Low levels of a stress hormone called cortisol can also indicate the lingering symptoms post a COVID infection, according to a study not peer-reviewed yet.


Long COVID is defined as having new or ongoing symptoms four weeks or more after the start of the disease. Symptoms include fatigue, shortness of breath, loss of concentration and joint pain. The symptoms can adversely affect day-to-day activities, and in some cases can be severely limiting.

Researchers from Yale University in the US included 215 individuals, including 99 with long COVID, in an exploratory, cross-sectional study using machine learning methods to identify key immunological features distinguishing long COVID.

The results posted online on a pre-print website showed that among participants with long COVID, the most striking was levels of cortisol in the blood. It was roughly half of those found in healthy or convalescent controls. Low levels of cortisol are known to cause weakness, fatigue, and low blood pressure.
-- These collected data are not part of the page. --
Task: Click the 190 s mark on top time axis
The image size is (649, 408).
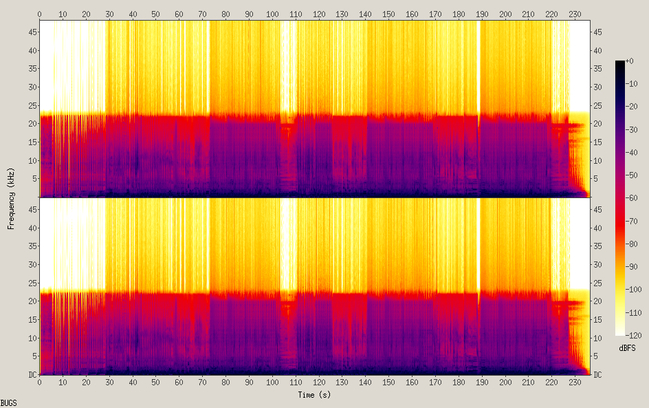Action: 482,14
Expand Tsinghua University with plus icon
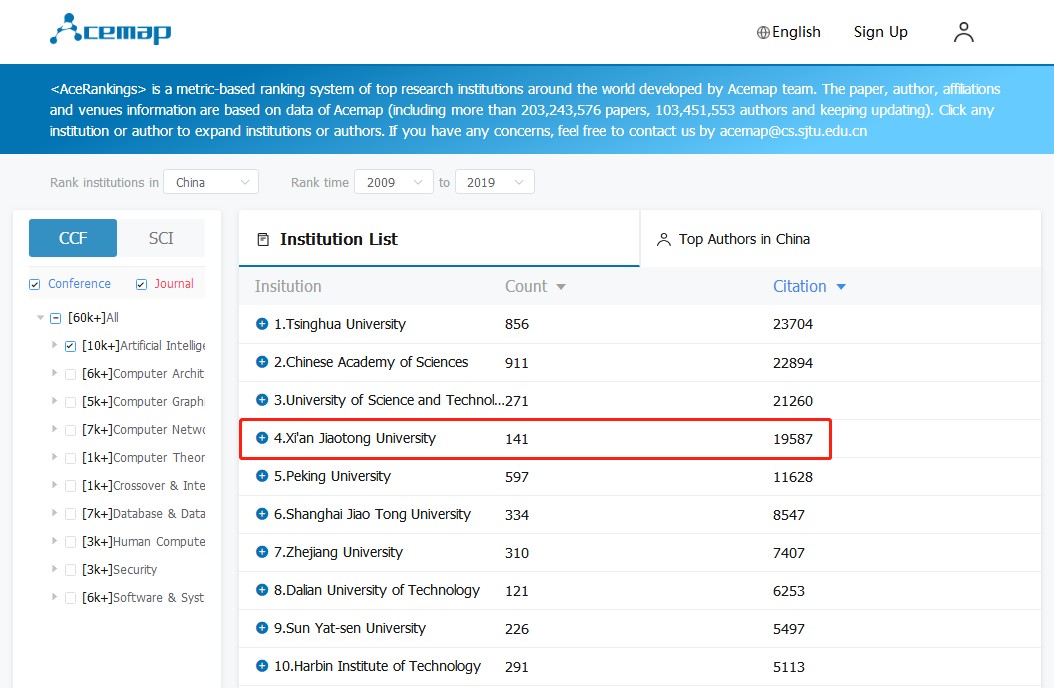Screen dimensions: 1054x688 tap(262, 324)
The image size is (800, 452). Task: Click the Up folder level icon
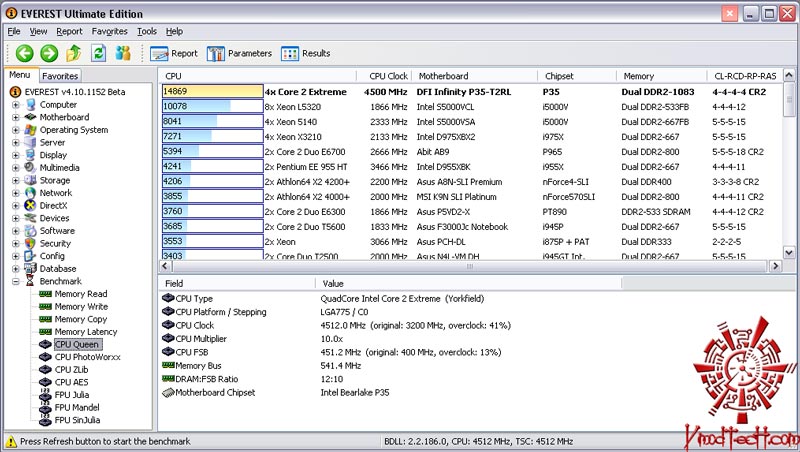click(73, 53)
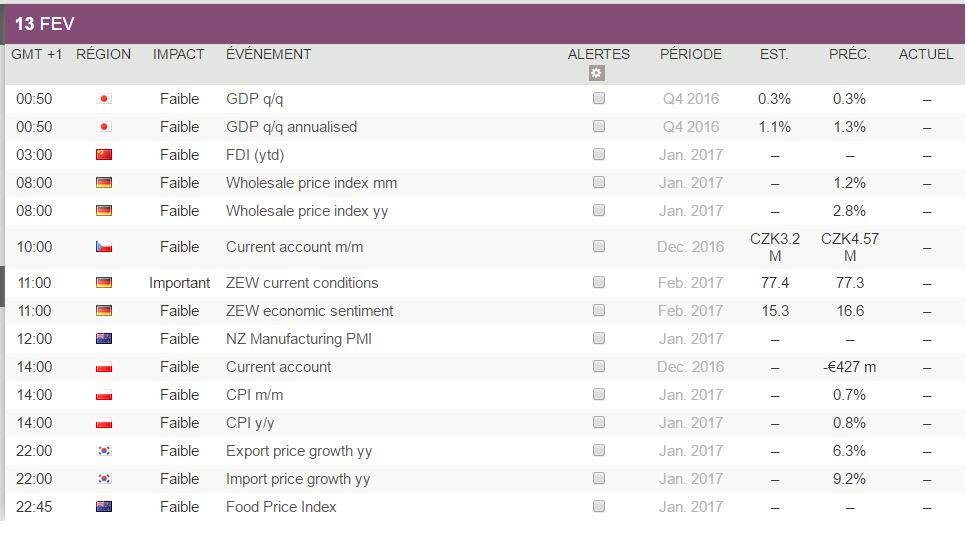Click the New Zealand flag beside Food Price Index

(x=104, y=507)
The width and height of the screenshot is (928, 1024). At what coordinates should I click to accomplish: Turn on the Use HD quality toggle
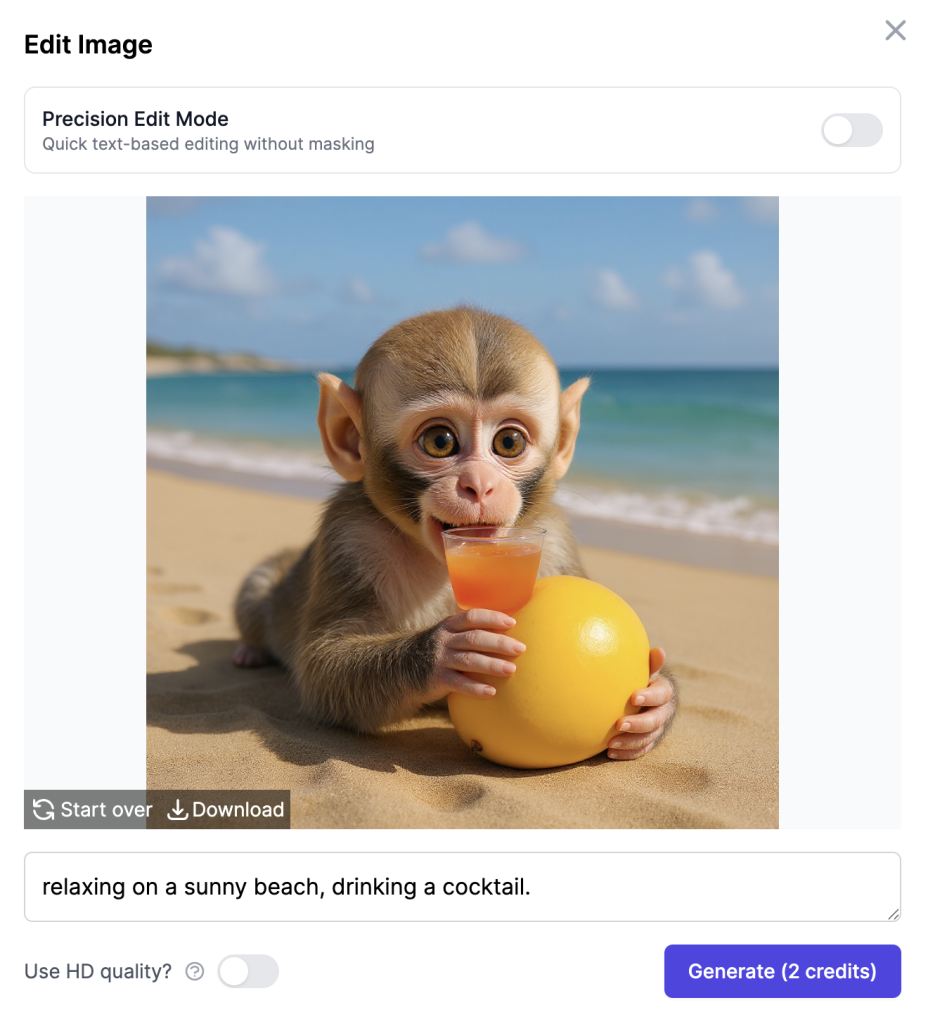(248, 971)
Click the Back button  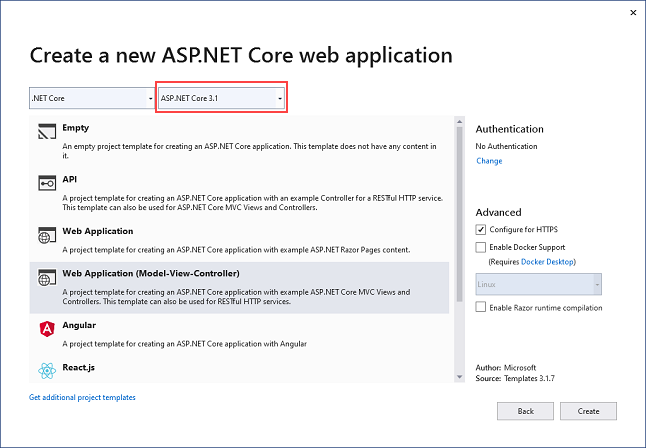525,411
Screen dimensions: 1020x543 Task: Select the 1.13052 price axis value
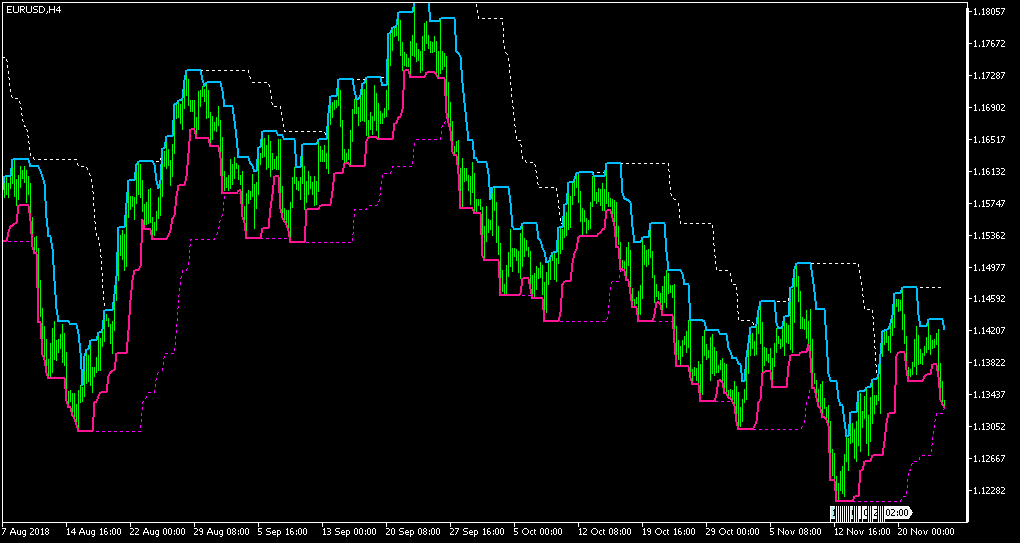991,427
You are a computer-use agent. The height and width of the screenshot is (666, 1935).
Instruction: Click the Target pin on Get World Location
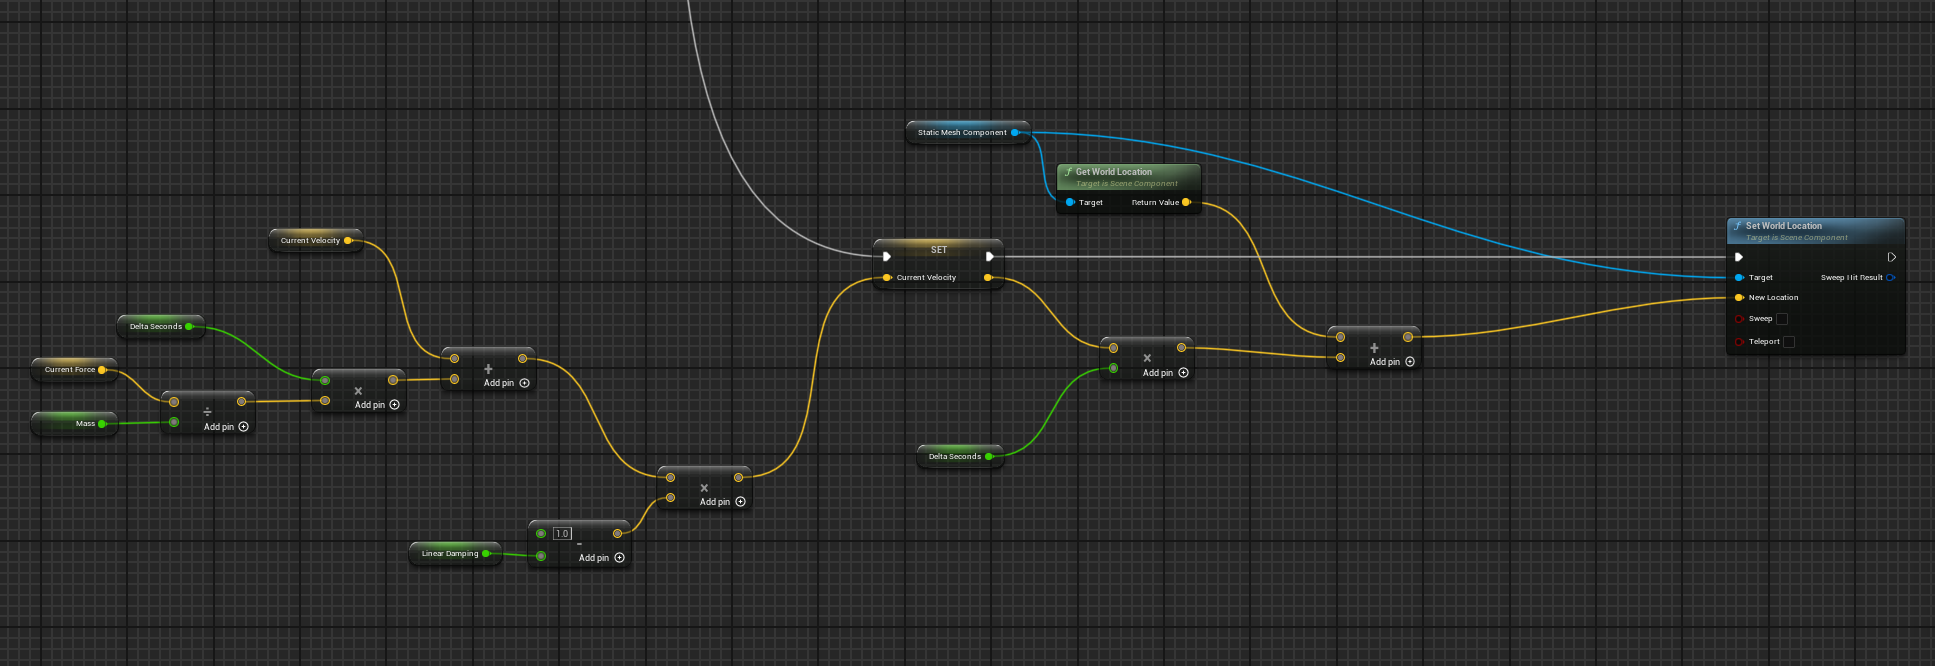1070,202
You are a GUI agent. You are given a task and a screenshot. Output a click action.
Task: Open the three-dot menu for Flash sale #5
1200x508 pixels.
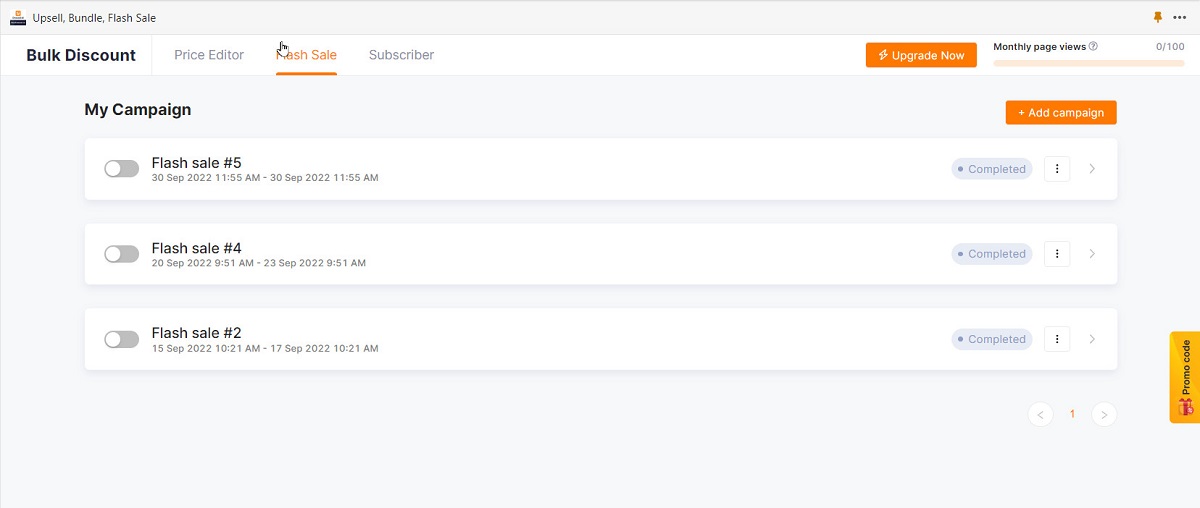[x=1057, y=169]
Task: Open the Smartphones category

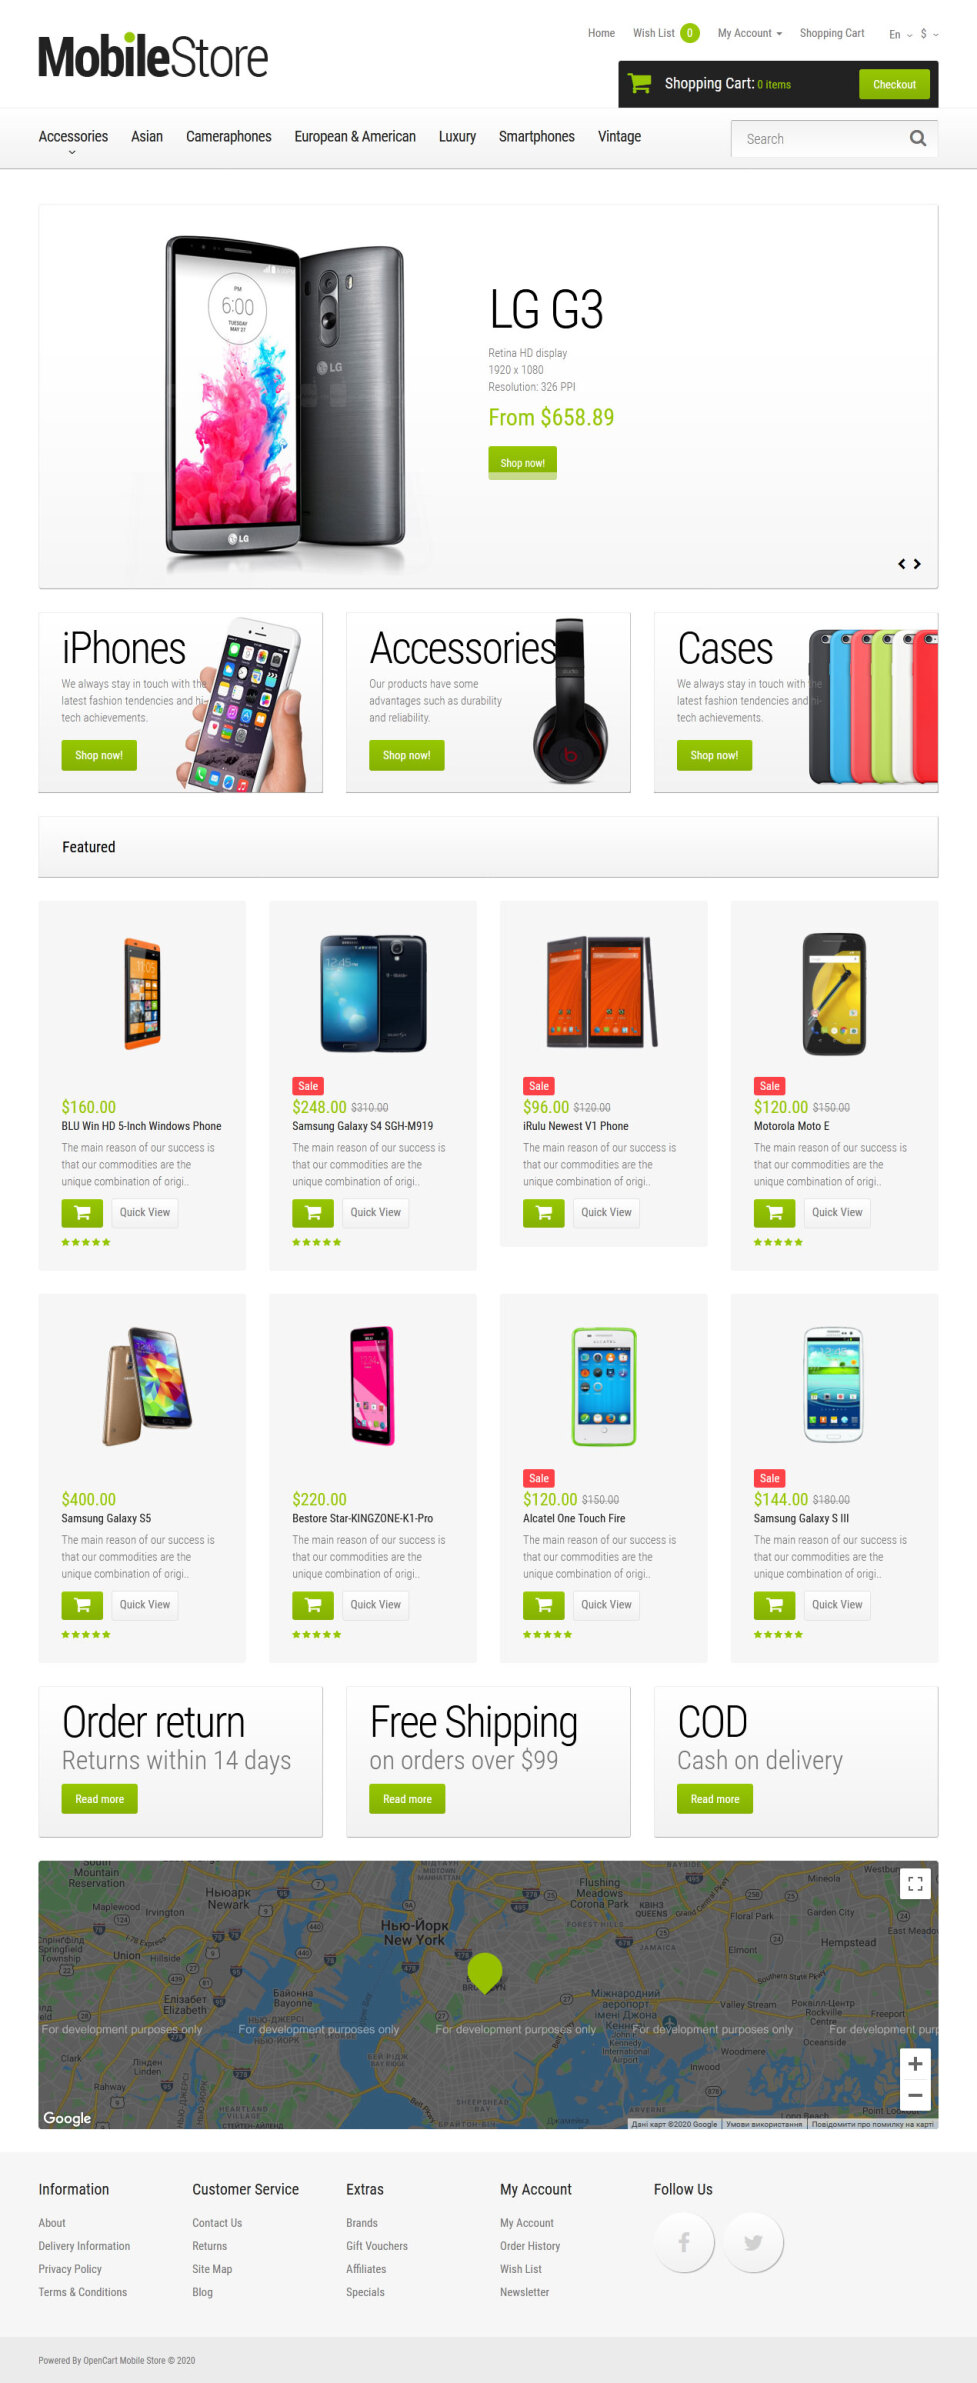Action: pyautogui.click(x=537, y=137)
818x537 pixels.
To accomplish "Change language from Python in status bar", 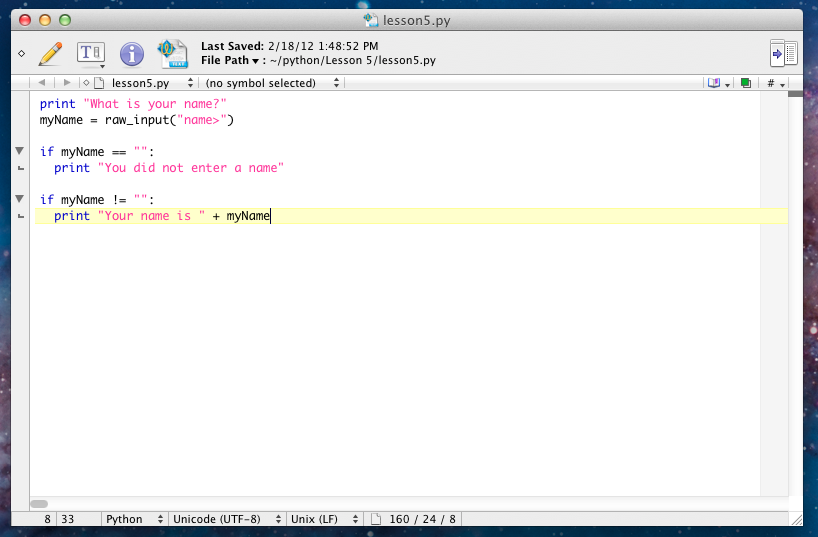I will pos(135,519).
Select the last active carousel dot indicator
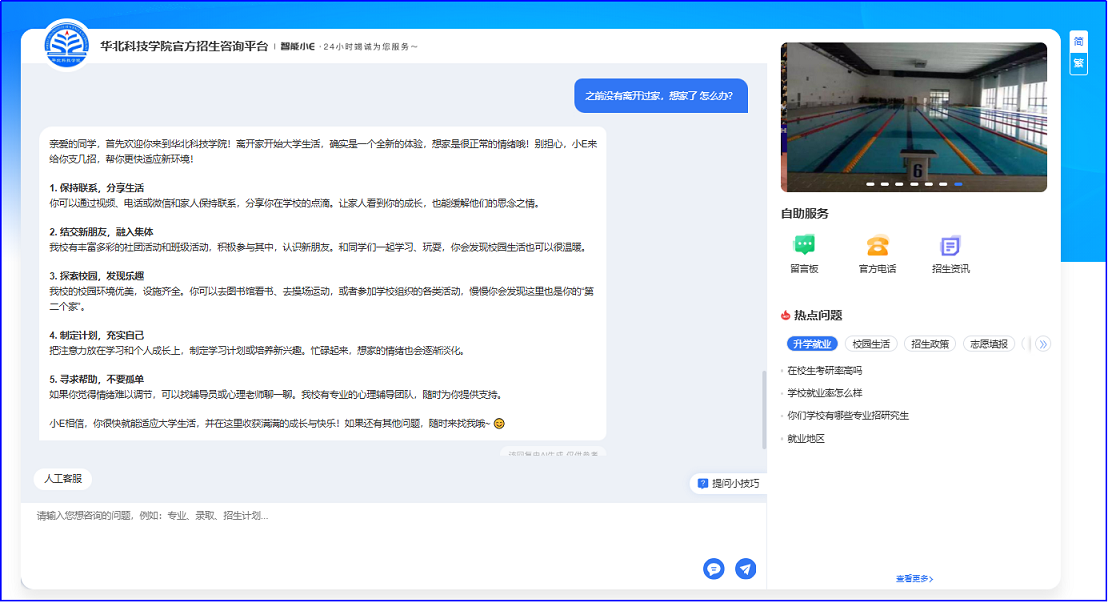1108x603 pixels. point(958,184)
"Based on machine learning, cortisol levels alone were the most significant predictor for long COVID classification," wrote Akiko Iwasaki, from the Department of Immunobiology, at Yale School of Medicine along with other researchers in the paper.

Prior reports have associated low cortisol levels during the early phase of COVID-19 in patients that develop respiratory long COVID symptoms.

Low cortisol has also been reported in people with myalgic encephalomyelitis, or chronic fatigue syndrome, and boosting it with hydrocortisone treatment has provided a modest improvement in symptoms, Iwasaki said.

Analysis of circulating immune mediators and various hormones also revealed pronounced differences, but levels of cortisol were uniformly lower among participants with long COVID relative to matched control groups.

Integration of immune phenotyping data into unbiased machine learning models identified significant distinguishing features critical in the accurate classification of long COVID, with decreased levels of cortisol being the most significant individual predictor.

"Thus, our current finding of persistently decreased cortisol production in participants with long COVID more than a year following acute infection warrants expanded investigation," Iwasaki said.